In ~10 minutes of asking for an outline first and then asking it to fill in functions it left unimplemented in the first replies, I got ChatGPT to provide the basics of a DNS server from scratch that I only had to correct about two lines of to be able to run and execute queries against.

This isn't a hard problem (it's a few dozen lines of code to do the bare minimum, maybe a couple of hundreds to add a reasonably full featured parser), but it involved a conversation of refining it that wasn't just "fill in this missing detail", but e.g. asking it to implement parsing of the query package in a specific language (Ruby), using a specific API, and using a specific format. Ruby ships with a DNS implementation; the ChatGPT solution looks nothing like either the standard Ruby implementation or the alternative Ruby DNS implementations I've checked.

You must know parrots with better reasoning skills than I do.

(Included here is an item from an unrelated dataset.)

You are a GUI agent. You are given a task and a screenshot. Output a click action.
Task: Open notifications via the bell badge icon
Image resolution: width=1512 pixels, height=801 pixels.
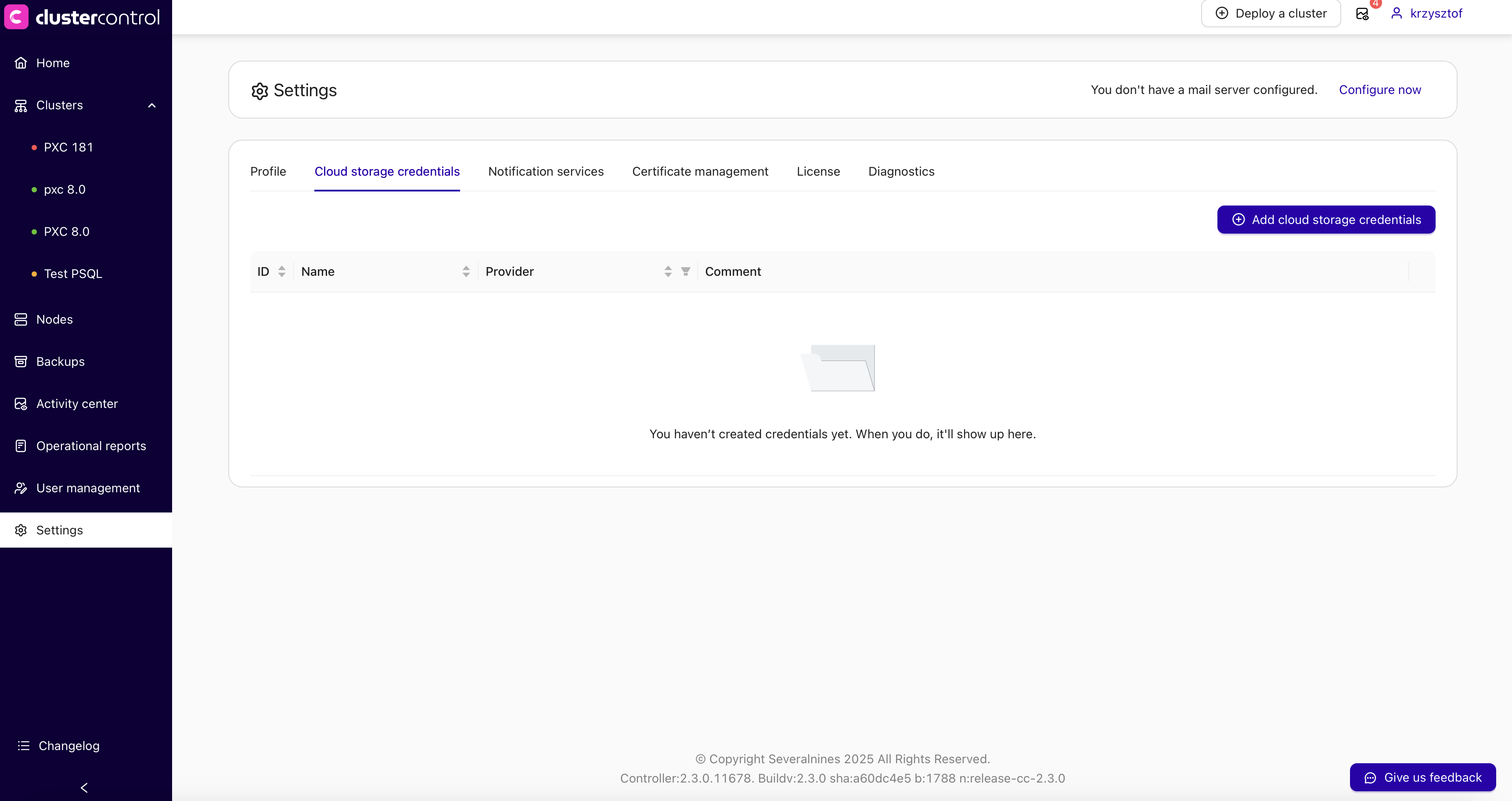[x=1363, y=13]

[EDIT: Note that I specifically picked this exactly because I was sceptical of how well it'd do, it's something I've done before myself, with a protocol I know well enough to be able to evaluate the code without much effort]


A parrot can’t play 20 questions, emulate theory of mind, or implement merge sort with pirate themed variable names.


> A parrot can’t play 20 questions,

Not, but a tree can.

> emulate theory of mind,

Neither can Chat GPT. "Failing a Theory of Mind at the same level a 7 year old does" is no more Theory of Mind than being really good at chess is.

> or implement merge sort with pirate themed variable names.

True.


A tree can only play 20 questions if it’s asking the questions. ChatGPT can go the other way.


Just a month ago you would get voted down for saying chatGPT understands the queries you are giving it and is more then just an AI that parrots everything you tell it.

Now we are hitting an inflection point. People are realizing chatGPT is more then that.

The people getting voted down are the people saying chatGPT is just some trivial word generator. The masses are realizing that chatGPT is different.

There's just been years and years of AI buzz so people are used to downplaying it. So much so that when something genuinely intelligent is built they just fall into the same generic pattern of saying that these things are just statistical word generators because "oh it got my specific question wrong." It's biased because they are dismissing everything it gets right.


Differently from crypto currencies, AI is actually solving real problems.


Yes and no. A pet parrot repeats what you yourself trained it with, or at least the people in the residence. ChatGPT was apparently trained on the web en masse; the parrot can speak back with the sum of human knowledge, to some approximation. That's quite useful. (And also problematic sometimes, as discussed elsewhere.)


The value of text completion goes far beyond chat interfaces. LLM's are computers.


To add to the last bit: It's trivial to get ChatGPT to evaluate actual code it can't possibly have seen before and correctly produce the expected output. Only limits on the size of context and output stops it from being turing complete.